* MATERIAL SHOWN *
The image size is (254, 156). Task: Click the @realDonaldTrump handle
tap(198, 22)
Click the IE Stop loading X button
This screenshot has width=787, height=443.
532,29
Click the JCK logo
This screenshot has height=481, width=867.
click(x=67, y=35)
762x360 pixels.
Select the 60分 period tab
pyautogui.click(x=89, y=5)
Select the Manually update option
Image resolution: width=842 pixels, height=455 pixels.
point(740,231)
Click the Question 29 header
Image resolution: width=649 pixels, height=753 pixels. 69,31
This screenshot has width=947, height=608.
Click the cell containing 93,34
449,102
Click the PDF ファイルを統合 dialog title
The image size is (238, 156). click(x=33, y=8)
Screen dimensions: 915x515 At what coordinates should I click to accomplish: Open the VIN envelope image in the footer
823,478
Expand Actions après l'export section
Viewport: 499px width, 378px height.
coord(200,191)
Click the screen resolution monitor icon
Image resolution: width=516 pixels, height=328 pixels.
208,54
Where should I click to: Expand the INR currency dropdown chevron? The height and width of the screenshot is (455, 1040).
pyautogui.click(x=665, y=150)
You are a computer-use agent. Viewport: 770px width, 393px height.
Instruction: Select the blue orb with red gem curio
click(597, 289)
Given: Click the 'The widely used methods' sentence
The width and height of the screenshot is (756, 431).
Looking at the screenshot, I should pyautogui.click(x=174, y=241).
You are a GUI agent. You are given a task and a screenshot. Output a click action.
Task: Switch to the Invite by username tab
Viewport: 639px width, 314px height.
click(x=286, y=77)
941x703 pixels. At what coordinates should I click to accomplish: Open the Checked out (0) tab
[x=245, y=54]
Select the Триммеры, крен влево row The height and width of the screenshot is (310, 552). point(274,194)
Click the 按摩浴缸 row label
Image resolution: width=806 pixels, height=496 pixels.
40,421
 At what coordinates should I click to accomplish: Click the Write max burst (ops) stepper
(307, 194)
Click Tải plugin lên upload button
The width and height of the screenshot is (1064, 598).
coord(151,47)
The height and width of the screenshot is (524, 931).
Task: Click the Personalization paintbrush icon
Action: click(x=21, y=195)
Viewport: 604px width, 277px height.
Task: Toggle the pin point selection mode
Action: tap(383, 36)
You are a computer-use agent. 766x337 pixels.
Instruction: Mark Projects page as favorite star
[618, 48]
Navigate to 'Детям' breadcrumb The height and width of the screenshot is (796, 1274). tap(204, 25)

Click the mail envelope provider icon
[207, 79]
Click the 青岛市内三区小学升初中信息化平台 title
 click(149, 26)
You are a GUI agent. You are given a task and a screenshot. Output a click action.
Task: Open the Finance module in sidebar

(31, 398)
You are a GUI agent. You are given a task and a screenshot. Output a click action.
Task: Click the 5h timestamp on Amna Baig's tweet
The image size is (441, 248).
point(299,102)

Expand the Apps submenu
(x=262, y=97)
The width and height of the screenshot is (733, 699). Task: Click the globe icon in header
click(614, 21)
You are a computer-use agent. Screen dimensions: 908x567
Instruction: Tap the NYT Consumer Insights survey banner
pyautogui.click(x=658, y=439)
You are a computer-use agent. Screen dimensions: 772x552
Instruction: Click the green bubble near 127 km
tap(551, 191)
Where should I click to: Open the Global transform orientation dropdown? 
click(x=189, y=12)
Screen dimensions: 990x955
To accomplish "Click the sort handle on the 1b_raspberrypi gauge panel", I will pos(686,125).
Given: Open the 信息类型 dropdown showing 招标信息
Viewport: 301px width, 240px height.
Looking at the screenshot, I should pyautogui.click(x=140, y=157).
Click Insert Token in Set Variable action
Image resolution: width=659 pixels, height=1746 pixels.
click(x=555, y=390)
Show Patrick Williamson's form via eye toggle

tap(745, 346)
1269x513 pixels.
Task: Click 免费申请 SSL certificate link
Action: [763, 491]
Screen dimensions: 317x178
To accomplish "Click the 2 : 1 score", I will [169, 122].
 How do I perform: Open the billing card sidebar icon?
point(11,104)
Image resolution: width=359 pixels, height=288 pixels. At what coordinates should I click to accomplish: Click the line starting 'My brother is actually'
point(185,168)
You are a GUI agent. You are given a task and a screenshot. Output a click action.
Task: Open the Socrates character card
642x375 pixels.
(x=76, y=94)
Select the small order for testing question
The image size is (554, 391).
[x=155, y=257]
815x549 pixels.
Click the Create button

* WHAT IS NEEDED *
The listing above should be transcribed in full, exactly as written.

* SOLUTION BELOW *
The image size is (254, 156). Task: Click the @realDonaldTrump handle
tap(198, 22)
Click the IE Stop loading X button
This screenshot has width=787, height=443.
532,29
Click the JCK logo
This screenshot has height=481, width=867.
click(x=67, y=35)
762x360 pixels.
Select the 60分 period tab
pyautogui.click(x=89, y=5)
Select the Manually update option
Image resolution: width=842 pixels, height=455 pixels.
point(740,231)
Click the Question 29 header
Image resolution: width=649 pixels, height=753 pixels. 69,31
This screenshot has width=947, height=608.
Click the cell containing 93,34
449,102
Click the PDF ファイルを統合 dialog title
The image size is (238, 156). click(x=33, y=8)
Screen dimensions: 915x515 At what coordinates should I click to accomplish: Open the VIN envelope image in the footer
823,478
Expand Actions après l'export section
Viewport: 499px width, 378px height.
coord(200,191)
Click the screen resolution monitor icon
Image resolution: width=516 pixels, height=328 pixels.
208,54
Where should I click to: Expand the INR currency dropdown chevron? The height and width of the screenshot is (455, 1040).
pyautogui.click(x=665, y=150)
You are a computer-use agent. Viewport: 770px width, 393px height.
Instruction: Select the blue orb with red gem curio
click(597, 289)
Given: Click the 'The widely used methods' sentence
The width and height of the screenshot is (756, 431).
Looking at the screenshot, I should pyautogui.click(x=174, y=241).
You are a GUI agent. You are given a task and a screenshot. Output a click action.
Task: Switch to the Invite by username tab
Viewport: 639px width, 314px height.
click(x=286, y=77)
941x703 pixels. At what coordinates should I click to accomplish: Open the Checked out (0) tab
[x=245, y=54]
Select the Триммеры, крен влево row The height and width of the screenshot is (310, 552). point(274,194)
Click the 按摩浴缸 row label
Image resolution: width=806 pixels, height=496 pixels.
40,421
 At what coordinates should I click to accomplish: Click the Write max burst (ops) stepper
(307, 194)
Click Tải plugin lên upload button
The width and height of the screenshot is (1064, 598).
coord(151,47)
The height and width of the screenshot is (524, 931).
Task: Click the Personalization paintbrush icon
Action: click(x=21, y=195)
Viewport: 604px width, 277px height.
Task: Toggle the pin point selection mode
Action: tap(383, 36)
You are a computer-use agent. 766x337 pixels.
Instruction: Mark Projects page as favorite star
[618, 48]
Navigate to 'Детям' breadcrumb The height and width of the screenshot is (796, 1274). tap(204, 25)

Click the mail envelope provider icon
[207, 79]
Click the 青岛市内三区小学升初中信息化平台 title
 click(149, 26)
You are a GUI agent. You are given a task and a screenshot. Output a click action.
Task: Open the Finance module in sidebar

(31, 398)
You are a GUI agent. You are given a task and a screenshot. Output a click action.
Task: Click the 5h timestamp on Amna Baig's tweet
The image size is (441, 248).
point(299,102)

Expand the Apps submenu
(x=262, y=97)
The width and height of the screenshot is (733, 699). Task: Click the globe icon in header
click(614, 21)
You are a computer-use agent. Screen dimensions: 908x567
Instruction: Tap the NYT Consumer Insights survey banner
pyautogui.click(x=658, y=439)
You are a computer-use agent. Screen dimensions: 772x552
Instruction: Click the green bubble near 127 km
tap(551, 191)
Where should I click to: Open the Global transform orientation dropdown? 
click(x=189, y=12)
Screen dimensions: 990x955
To accomplish "Click the sort handle on the 1b_raspberrypi gauge panel", I will pos(686,125).
Given: Open the 信息类型 dropdown showing 招标信息
Viewport: 301px width, 240px height.
Looking at the screenshot, I should pyautogui.click(x=140, y=157).
Click Insert Token in Set Variable action
Image resolution: width=659 pixels, height=1746 pixels.
click(x=555, y=390)
Show Patrick Williamson's form via eye toggle

tap(745, 346)
1269x513 pixels.
Task: Click 免费申请 SSL certificate link
Action: [763, 491]
Screen dimensions: 317x178
To accomplish "Click the 2 : 1 score", I will [169, 122].
 How do I perform: Open the billing card sidebar icon?
point(11,104)
Image resolution: width=359 pixels, height=288 pixels. At what coordinates should I click to accomplish: Click the line starting 'My brother is actually'
point(185,168)
You are a GUI agent. You are given a task and a screenshot. Output a click action.
Task: Open the Socrates character card
642x375 pixels.
(x=76, y=94)
Select the small order for testing question
The image size is (554, 391).
[x=155, y=257]
815x549 pixels.
Click the Create button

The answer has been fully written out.